Characterizations of Hilbert functions for SLP and MRP

SLP and MRP characterizations coincide

SLP can fail in positive characteristic for certain algebras

Abstract

Three basic properties that standard graded artinian $k$-algebras may or may not enjoy are the Weak and Strong Lefschetz Properties and the Maximal Rank Property (respectively WLP, SLP, and MRP). In this paper we will assume that the base field $k$ has characteristic zero. It is known that SLP implies MRP, which in turn implies WLP, but that both implications are strict. However, it surprisingly turned out that the set of Hilbert functions admitting any algebras with WLP coincides with the corresponding set for SLP (and therefore with that for MRP).

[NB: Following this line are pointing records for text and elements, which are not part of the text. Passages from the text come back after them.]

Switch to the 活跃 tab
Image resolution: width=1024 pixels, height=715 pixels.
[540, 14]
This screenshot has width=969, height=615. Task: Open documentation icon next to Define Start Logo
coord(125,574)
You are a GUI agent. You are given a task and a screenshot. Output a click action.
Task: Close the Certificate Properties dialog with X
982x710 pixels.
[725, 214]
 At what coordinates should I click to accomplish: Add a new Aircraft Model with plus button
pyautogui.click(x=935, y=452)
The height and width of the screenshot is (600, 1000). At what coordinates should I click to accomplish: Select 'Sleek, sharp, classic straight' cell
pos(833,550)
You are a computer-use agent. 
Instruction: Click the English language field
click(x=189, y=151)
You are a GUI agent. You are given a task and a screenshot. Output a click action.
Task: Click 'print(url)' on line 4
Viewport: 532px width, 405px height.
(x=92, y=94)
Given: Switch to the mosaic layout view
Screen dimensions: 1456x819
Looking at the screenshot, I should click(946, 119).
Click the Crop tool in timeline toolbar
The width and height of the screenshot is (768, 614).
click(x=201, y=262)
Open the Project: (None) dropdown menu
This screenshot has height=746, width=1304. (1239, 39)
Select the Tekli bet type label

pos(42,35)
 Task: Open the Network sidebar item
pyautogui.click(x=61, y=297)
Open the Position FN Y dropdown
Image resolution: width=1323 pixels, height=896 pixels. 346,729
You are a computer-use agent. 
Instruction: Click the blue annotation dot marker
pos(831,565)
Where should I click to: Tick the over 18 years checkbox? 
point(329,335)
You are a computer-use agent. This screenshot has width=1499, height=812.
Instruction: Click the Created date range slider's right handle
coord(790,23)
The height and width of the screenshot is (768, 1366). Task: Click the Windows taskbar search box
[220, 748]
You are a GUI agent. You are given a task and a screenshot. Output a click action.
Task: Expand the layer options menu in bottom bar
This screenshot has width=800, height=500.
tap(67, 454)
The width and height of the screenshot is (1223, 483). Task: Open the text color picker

J. Migliore and the first author, using Green's theorem and a result of Wiebe, characterized the Hilbert functions forcing all algebras to enjoy WLP. The purpose of this note is to prove the corresponding characterizations for both SLP and MRP. Unsurprisingly (or surprisingly??), the two characterizations coincide, but they define a class of Hilbert functions strictly smaller than that determined for WLP. Our methods include the Herzog-Popescu theorem on quotients of $k$-algebras modulo a general form, a result of Wiebe, and gins and stable ideals. At the end, we will also discuss the importance of assuming that the characteristic be zero, and we will exhibit a class of codimension 2 monomial complete intersections for which SLP (but not MRP) fails in positive characteristic.